Selon le CESE, il y aurait environ 3 millions de travailleurs indépendants en France. Hadrian / Shutterstock

En matière de travail indépendant, la situation aux États-Unis est observée avec attention puisque, par expérience, nous savons que les tendances américaines d’aujourd’hui sont souvent les modèles européens de demain. Mais établir des comparaisons et des anticipations précises reste difficile en raison de l’ensemble très hétérogène de statistiques à disposition.

Dans un rapport d’octobre 2016 sur le travail indépendant, le McKinsey Global Institute estimait (sur la base d’un échantillon relativement faible, disons-le) que le nombre de travailleurs indépendants se situait entre 54 et 68 millions aux États-Unis, et entre 9 et 21 millions en France. De son côté, l’organisation Freelancers Union annonçait, en 2014, 53 millions de freelancers aux États-Unis (34 % de sa force de travail). En France, le rapport remis fin 2017 par le CESE au gouvernement évaluait à 3 millions le nombre de travailleurs indépendants (12 % de la population active). Le site de l’OCDE, enfin, agrégeant les données produites par les instituts nationaux de statistiques, établissait à 6,3 % le taux de travail non salarié aux États-Unis contre 11,6 % en France… Des chiffres très différents qui rendent les analyses difficiles puisqu’on passe, selon la source choisie, d’une quasi égalité entre travail salarié et non salarié de part et d’autre de l’Atlantique à un taux deux fois plus élevé en France qu’aux États-Unis.

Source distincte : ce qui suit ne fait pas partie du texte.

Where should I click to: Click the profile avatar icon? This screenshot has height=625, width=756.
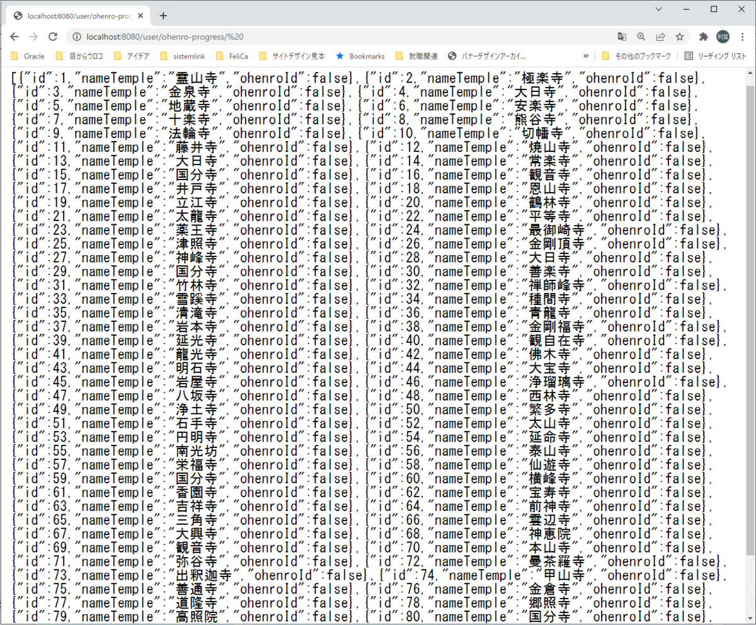[x=723, y=37]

Une définition à géométrie variable

Il faut déjà souligner que les auteurs de ces études ne parlent pas de la même chose. Le McKinsey Global Institute définit le travail indépendant selon trois critères : le degré d’autonomie ; le paiement à la tâche, à la mission ou à la pièce ; et une relation de courte durée entre le travailleur et son client. Quant aux chiffres de Freelancers Union, ils proviennent d’une enquête qui considère comme freelancer quiconque déclare avoir travaillé de manière complémentaire, temporaire ou sur la base d’un contrat de projet, les 12 derniers mois avant l’enquête.

Estimations du nombre de travailleurs indépendants dans six pays. McKinsey

Autre différence comptable qui complique les comparaisons : la prise en compte des gérants d’entreprise, qui peuvent être salarié ou non salarié. En France, les « assimilés salariés » sont entrepreneurs individuels ou dirigent des sociétés commerciales unipersonnelles. Aux États-Unis, ils sont dénommés « salariés de leur propre entreprise ». Tous sont alors comptabilisés comme salariés. Or, l’OCDE ne compte que les travailleurs non salariés et n’intègre donc pas les « salariés de leur propre entreprise » américains. Ainsi, parmi les 15 millions de travailleurs indépendants américains recensés par le Bureau of Labour Statistics, plus de 5 millions de « salariés de leur propre entreprise » ne sont pas retenus par l’OCDE.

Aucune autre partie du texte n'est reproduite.